> _DESCRIPTION OF THE TASK_
All entries below are to be returned exactly, with pictures left out.

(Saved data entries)
..............................
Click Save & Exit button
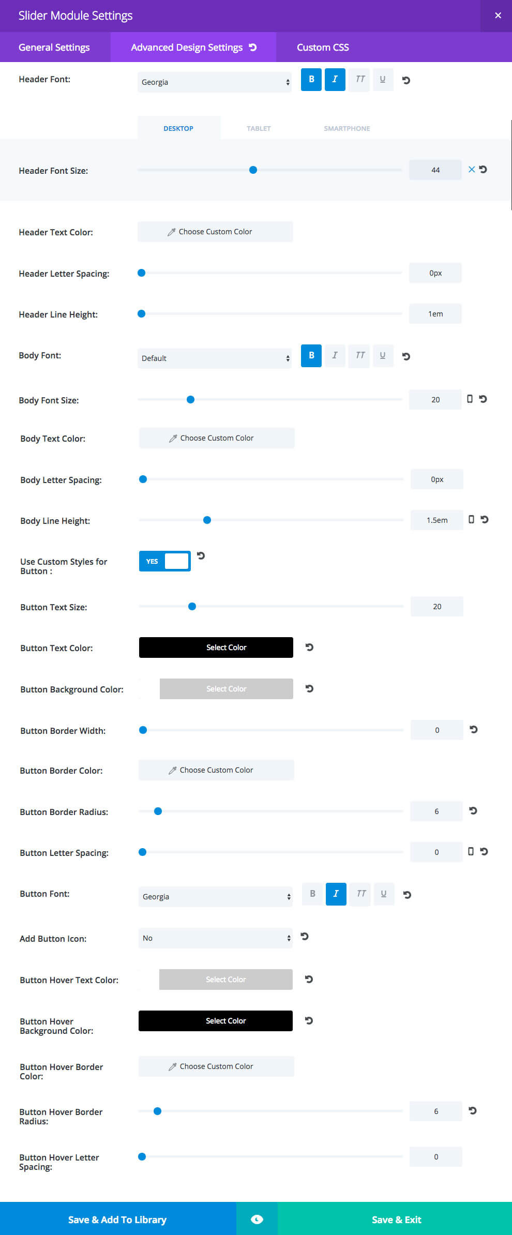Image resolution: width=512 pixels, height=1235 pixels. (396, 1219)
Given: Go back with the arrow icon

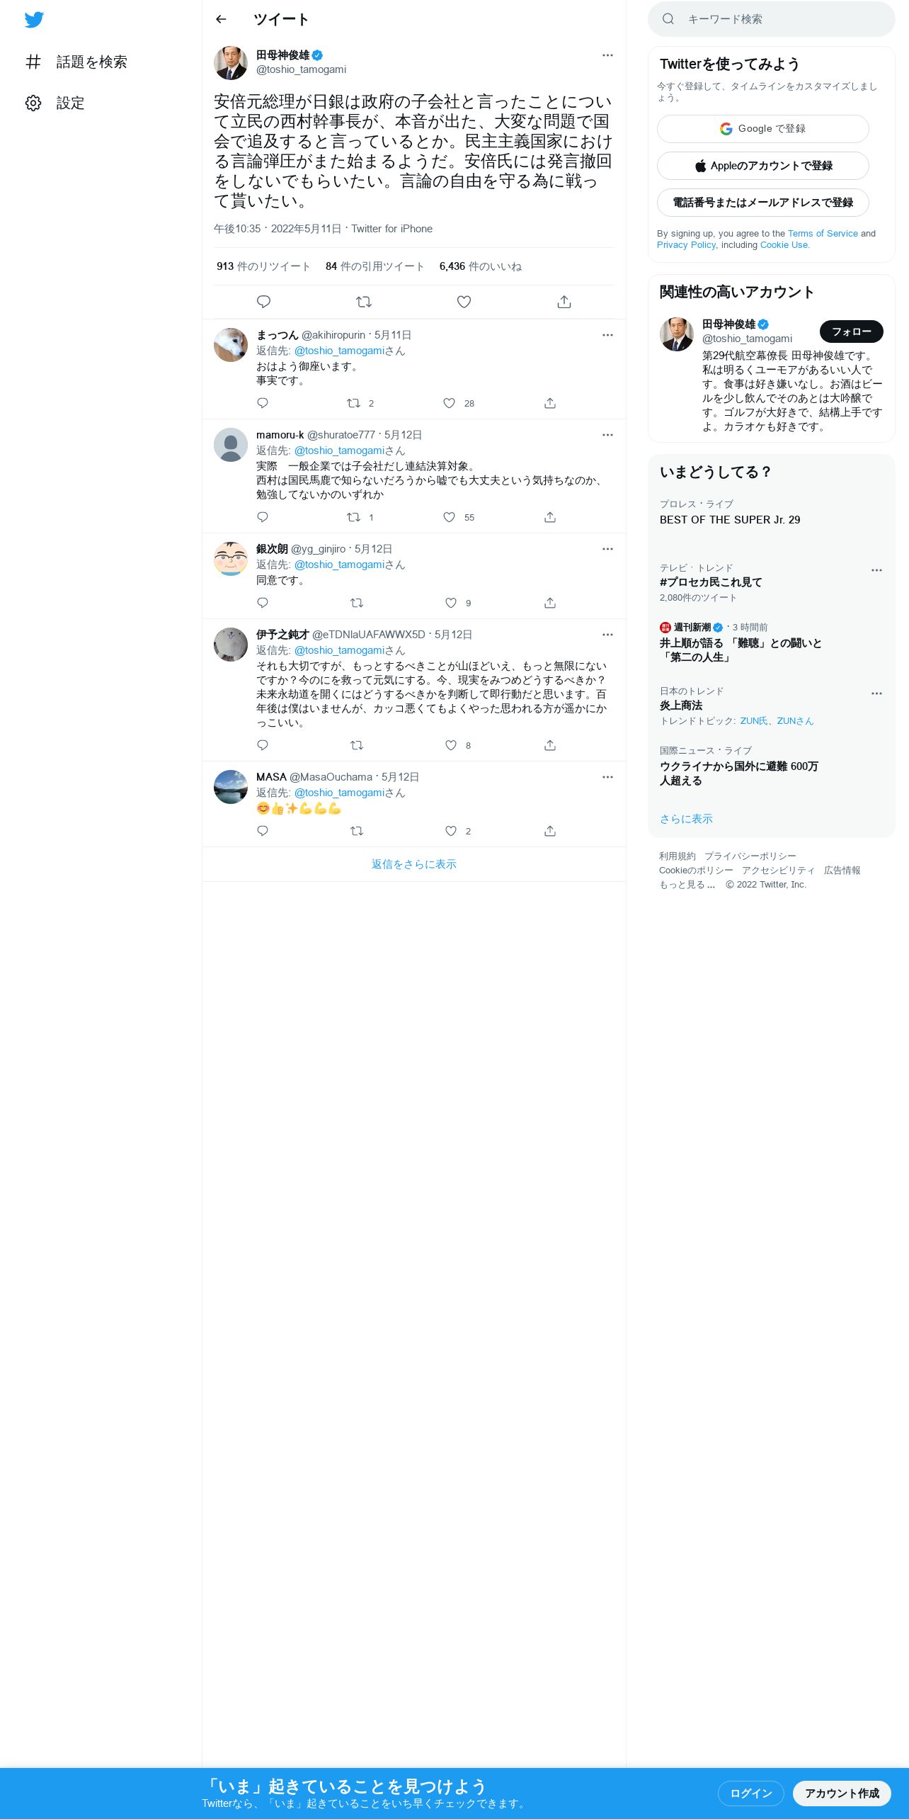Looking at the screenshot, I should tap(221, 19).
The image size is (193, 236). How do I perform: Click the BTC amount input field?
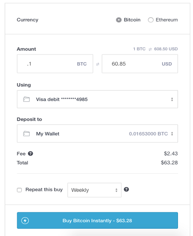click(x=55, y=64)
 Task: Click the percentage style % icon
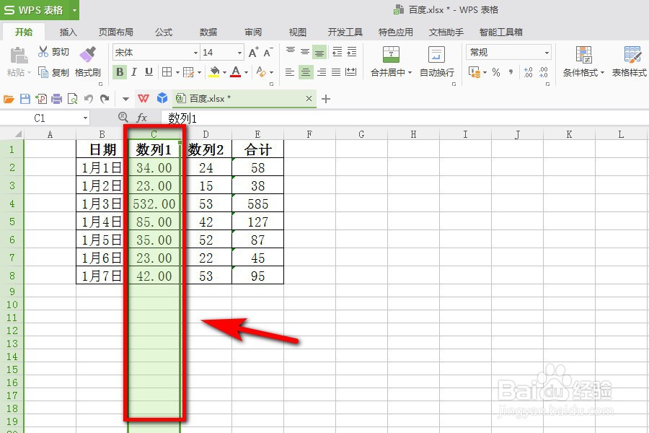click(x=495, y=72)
..............................
> _RESPONSE TO THE TASK_
Click Save & Exit button
Image resolution: width=512 pixels, height=1235 pixels. (396, 1219)
Given: Go back with the arrow icon

Looking at the screenshot, I should tap(221, 19).
The image size is (193, 236). How do I perform: Click the BTC amount input field?
click(x=55, y=64)
 Task: Click the percentage style % icon
click(x=495, y=72)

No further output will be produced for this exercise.